ÇÖZÜM SÜRECİ VE GELİŞMELER
Türkiye, ılımlı Kürt çoğunluğunu PKK’nın şiddet politikalarından uzak tuttuğu için, çözüm sürecini, olası dış müdahaleler dışında sürdürmeye çalışıyor. PKK ise, 2013 Mayıs’ında Türkiye’yi terketme sözüne uymadığı gibi, Kandil’den, “Çözüm sürecinin sonuna gelindi” mesajları geliyor. ABD, “Kürt Koridoru”nu Akdeniz’e uzatabilmek amacıyla, ‘IŞİD’i bitirme’ kamuflajı altında Kobani’de çarpışan PKK ve PYD’ye her türlü desteği veriyor. ABD2li uzamanların Irak’ın kuzeyinde peşmergelere eğitim verdiğine ilişkin çarşaf çarşaf fotoğraflar yayınlanıyor. 
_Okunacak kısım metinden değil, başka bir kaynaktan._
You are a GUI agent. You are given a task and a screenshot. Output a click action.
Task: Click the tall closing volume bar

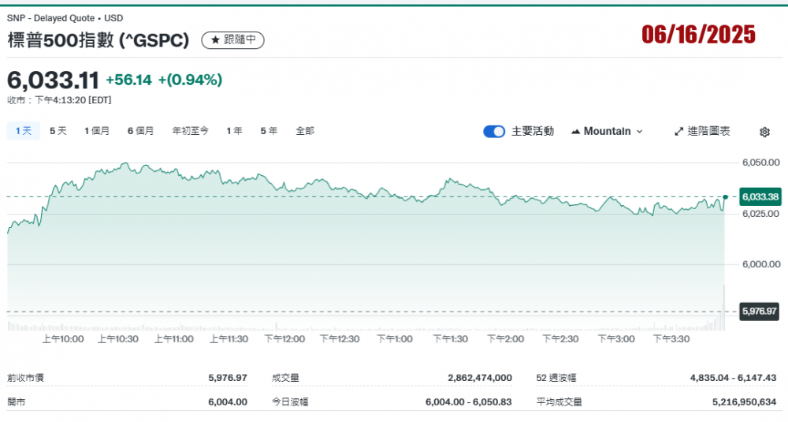724,308
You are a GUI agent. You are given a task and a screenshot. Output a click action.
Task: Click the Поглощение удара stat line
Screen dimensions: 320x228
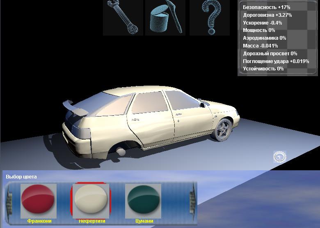coord(276,61)
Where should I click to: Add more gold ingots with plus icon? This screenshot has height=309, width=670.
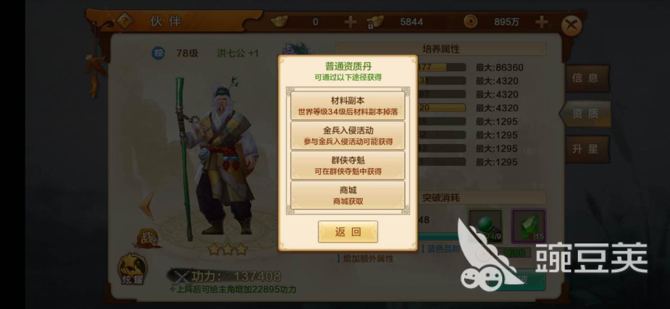(x=350, y=22)
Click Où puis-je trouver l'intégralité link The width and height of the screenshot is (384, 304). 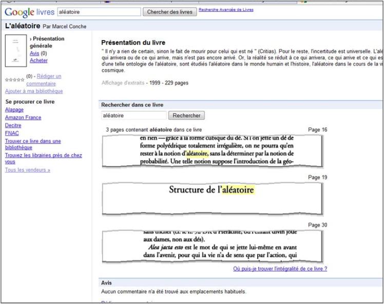[x=280, y=269]
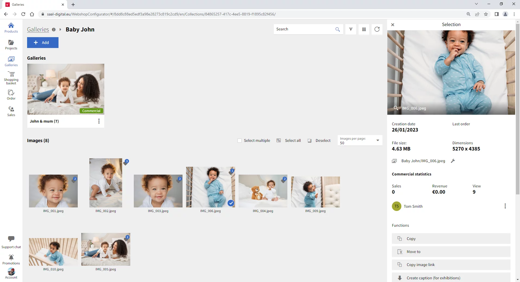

 I. Körfez Savaşı (1991) sonrasında ve Irak’ın işgali (2003) sırasında ülkenin kuzeyindeki Türkmenler ve Araplar göçe zorlanarak, burada, Kerkük petrollerine bekçilik yapacak bir Kürt iklimi oluşturulmuştu. Şimdilerde aynı operasyon, Esad’lı bir formülle, Suriye’nin kuzey parselinde sürdürülmektedir; Kamışlı/Rojova ve Ayn el-Arap’Kobani’de IŞİD kamuflajlı çarpışmaların nedeni/hedefi bu. Açıkça dillendirilmese de, bölgede, enerji merkezli küresel paylaşım kavgası derinden derine sürdürülmektedir. 
Irak, Suriye, IŞİD, Kobani, PKK-PYD, Barzani-Salih Müslim, Esad, Suudi Arabistan, Körfez ülkeleri, NATO, AB, Rusya, Çin ve de “Çözüm Süreci”... Ortadoğu coğrafyasının iklimi kafaların karışmasına neden oluyor.. Yılların denyimli gazetecisi Ahmet Hakan’ın  bile kafası karışmış;  haklı olarak soruyor: “Benim gibi ‘Çözüm Süreci’ne gönül vermiş, ama son gelişmeler üzerine kafası hayli karışmış bir yurttaşınıza yardımcı olmak ister misiniz?”
Kafalar karışık, hem de çok karışık. Kafalarda engerek yılanı gibi kıvrım kıvrım olan sorulara kim ya da kimler inandırıcı yanıtlar verebilecek?